__Directions for this task__: Only the count is needed. Count the lines below with the word "Choose" in them.

__Source data__:
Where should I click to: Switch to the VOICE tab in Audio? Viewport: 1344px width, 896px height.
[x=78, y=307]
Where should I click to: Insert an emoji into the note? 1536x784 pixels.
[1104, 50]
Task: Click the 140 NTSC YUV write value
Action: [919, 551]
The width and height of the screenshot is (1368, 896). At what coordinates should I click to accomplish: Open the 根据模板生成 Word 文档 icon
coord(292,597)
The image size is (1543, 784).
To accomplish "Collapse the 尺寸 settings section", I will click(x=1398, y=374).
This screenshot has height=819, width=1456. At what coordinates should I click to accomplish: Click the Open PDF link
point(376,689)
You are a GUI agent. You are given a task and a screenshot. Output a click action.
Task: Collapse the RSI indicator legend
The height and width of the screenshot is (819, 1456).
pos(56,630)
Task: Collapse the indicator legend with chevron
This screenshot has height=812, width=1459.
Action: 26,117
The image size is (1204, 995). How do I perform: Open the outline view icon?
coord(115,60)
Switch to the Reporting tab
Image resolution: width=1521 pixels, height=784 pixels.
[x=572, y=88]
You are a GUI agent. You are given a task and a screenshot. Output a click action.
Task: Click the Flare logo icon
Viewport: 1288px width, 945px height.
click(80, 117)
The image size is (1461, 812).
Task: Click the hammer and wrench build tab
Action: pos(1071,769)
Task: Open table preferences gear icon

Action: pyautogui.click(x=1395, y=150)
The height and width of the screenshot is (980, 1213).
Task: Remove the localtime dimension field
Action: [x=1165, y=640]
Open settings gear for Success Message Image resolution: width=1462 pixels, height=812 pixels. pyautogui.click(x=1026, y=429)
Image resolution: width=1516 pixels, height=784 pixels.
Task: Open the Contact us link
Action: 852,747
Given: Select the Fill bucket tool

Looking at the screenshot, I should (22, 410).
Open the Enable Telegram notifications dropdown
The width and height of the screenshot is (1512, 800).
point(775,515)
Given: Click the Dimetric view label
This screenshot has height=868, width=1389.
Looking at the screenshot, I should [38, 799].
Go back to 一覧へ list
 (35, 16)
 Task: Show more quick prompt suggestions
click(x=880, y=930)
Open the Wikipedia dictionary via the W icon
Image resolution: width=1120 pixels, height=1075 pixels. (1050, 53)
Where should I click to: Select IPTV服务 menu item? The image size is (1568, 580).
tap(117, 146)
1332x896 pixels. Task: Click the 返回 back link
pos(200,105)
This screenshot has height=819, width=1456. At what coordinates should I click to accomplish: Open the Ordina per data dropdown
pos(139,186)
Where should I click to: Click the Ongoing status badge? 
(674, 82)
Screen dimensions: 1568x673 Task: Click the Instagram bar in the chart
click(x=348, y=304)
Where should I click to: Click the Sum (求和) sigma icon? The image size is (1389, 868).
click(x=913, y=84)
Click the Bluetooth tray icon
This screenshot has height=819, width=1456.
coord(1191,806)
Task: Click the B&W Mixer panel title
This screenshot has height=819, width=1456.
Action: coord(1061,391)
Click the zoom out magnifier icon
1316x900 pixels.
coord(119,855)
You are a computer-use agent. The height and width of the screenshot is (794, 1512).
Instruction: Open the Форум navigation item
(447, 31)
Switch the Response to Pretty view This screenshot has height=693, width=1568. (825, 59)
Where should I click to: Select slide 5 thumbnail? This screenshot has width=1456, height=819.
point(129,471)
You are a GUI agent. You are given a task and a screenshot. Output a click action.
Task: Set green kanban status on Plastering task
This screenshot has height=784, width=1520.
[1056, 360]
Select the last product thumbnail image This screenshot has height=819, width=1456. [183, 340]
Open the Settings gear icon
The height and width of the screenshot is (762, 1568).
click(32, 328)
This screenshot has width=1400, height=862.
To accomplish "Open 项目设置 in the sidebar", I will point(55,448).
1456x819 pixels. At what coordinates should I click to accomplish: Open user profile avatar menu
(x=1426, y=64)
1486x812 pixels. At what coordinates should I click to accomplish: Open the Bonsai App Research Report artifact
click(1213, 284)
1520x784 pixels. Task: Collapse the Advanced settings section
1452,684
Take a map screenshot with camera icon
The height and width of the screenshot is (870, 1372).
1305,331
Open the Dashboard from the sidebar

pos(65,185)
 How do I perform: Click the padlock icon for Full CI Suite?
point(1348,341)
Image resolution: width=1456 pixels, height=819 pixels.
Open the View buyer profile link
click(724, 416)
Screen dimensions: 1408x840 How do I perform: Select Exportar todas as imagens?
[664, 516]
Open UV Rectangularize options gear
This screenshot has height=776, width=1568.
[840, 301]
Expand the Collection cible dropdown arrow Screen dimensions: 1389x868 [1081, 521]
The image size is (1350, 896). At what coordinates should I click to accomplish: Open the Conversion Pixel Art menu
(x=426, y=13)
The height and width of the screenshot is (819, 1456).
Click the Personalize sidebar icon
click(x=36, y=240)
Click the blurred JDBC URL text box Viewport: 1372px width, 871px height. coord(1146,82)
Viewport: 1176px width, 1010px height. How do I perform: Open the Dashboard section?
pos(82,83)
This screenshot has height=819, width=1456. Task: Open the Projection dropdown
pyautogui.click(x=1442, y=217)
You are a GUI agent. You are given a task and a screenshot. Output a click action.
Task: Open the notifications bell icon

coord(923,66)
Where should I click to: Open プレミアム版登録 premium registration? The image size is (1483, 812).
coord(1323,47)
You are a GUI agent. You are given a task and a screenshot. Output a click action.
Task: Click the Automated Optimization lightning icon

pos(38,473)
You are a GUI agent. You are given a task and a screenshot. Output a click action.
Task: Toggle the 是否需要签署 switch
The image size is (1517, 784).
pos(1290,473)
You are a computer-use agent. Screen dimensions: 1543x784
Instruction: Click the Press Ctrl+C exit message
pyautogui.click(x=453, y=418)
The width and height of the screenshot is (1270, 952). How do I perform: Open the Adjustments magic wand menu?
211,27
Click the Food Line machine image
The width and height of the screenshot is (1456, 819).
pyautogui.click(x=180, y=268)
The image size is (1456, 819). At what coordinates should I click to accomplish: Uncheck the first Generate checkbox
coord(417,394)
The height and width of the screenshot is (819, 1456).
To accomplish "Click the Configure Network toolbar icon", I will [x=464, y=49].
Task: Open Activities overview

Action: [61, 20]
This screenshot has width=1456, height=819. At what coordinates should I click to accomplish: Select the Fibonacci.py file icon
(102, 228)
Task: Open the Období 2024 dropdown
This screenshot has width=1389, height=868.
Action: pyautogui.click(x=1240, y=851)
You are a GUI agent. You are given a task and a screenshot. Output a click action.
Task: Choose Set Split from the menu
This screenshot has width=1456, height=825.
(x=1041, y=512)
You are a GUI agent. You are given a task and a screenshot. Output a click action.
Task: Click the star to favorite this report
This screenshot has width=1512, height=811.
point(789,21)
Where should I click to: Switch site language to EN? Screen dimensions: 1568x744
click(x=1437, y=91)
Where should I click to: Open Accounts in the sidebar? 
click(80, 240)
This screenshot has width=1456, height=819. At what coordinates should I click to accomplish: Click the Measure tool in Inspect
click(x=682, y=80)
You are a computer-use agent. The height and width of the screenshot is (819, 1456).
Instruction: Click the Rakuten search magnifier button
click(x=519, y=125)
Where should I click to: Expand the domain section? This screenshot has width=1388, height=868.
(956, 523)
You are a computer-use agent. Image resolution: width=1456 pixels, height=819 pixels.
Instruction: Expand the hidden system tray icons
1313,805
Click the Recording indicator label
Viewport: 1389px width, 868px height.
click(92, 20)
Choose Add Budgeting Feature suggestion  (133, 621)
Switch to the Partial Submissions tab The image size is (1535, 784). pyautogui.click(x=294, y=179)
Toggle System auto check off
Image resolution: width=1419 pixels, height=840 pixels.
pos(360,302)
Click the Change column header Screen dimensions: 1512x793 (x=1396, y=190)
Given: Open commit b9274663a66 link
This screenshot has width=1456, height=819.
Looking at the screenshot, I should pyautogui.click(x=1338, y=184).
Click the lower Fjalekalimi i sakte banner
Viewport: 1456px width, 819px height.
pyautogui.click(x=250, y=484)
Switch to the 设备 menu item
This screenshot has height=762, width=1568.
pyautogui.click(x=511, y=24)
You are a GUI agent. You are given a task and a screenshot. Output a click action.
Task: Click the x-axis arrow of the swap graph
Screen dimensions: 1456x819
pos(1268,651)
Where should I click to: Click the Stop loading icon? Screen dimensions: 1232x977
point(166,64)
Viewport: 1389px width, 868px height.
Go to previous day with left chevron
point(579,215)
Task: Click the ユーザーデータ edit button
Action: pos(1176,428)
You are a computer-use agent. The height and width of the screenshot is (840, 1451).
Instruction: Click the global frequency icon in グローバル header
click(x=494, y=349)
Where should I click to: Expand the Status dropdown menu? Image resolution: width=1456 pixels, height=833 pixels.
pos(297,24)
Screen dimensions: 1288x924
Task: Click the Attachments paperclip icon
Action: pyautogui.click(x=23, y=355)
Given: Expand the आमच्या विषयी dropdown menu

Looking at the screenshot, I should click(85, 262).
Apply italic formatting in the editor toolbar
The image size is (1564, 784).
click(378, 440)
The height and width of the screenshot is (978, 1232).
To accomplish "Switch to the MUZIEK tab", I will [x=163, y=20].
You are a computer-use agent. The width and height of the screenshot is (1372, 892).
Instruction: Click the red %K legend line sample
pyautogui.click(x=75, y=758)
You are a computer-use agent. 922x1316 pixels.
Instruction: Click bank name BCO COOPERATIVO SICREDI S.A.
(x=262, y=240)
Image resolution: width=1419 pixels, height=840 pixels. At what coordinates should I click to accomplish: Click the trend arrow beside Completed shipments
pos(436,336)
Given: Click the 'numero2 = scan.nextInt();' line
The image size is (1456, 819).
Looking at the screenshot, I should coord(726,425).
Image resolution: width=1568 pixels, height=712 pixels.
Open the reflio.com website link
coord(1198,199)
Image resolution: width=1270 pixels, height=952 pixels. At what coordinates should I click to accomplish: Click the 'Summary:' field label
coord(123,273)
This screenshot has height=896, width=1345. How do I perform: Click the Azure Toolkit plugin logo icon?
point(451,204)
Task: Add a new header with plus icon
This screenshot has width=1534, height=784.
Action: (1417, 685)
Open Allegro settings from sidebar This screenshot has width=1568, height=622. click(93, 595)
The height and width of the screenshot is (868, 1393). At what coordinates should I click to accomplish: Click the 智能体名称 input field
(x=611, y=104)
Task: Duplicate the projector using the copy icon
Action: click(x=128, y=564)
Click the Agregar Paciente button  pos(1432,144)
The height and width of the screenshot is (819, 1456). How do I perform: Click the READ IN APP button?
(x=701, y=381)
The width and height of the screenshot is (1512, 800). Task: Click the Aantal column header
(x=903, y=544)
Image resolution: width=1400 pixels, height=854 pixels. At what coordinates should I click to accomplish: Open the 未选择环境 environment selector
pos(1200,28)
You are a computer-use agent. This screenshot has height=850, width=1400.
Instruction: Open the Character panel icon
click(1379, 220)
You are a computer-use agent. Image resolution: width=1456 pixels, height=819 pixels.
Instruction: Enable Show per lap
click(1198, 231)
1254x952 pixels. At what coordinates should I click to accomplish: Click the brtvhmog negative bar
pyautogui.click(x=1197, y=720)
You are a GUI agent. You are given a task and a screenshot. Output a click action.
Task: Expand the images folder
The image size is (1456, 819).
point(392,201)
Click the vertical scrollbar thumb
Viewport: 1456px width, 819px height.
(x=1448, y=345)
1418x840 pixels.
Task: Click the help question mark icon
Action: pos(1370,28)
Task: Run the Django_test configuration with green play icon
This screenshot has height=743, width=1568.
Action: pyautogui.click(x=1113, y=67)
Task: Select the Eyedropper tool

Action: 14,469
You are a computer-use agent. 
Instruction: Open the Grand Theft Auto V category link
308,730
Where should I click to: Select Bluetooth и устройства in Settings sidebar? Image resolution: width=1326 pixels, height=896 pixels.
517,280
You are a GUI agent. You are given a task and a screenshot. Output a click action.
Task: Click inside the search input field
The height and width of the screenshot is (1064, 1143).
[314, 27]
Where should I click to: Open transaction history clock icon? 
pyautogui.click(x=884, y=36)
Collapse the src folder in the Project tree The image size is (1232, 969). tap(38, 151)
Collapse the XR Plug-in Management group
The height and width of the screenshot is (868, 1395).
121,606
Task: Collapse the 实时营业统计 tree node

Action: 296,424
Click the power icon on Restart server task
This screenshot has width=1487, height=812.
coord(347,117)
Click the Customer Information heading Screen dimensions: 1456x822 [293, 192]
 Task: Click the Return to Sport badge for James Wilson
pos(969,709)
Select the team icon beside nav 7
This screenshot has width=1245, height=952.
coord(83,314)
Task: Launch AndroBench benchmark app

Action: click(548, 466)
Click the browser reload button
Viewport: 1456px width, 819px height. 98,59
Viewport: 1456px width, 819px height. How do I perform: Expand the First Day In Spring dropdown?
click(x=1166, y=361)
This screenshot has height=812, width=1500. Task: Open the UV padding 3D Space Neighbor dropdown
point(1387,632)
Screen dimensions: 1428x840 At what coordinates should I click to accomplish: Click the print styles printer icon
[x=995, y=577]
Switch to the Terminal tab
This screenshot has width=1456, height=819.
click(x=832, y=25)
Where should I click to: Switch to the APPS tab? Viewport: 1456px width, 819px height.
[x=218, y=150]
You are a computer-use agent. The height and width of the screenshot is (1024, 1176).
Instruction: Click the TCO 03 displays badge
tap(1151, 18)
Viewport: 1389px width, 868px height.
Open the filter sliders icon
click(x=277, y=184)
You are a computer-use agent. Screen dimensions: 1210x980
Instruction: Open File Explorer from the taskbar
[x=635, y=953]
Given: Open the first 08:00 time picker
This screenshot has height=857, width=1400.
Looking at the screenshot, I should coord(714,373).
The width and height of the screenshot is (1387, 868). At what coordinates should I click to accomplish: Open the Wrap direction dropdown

__Output of the task__: 2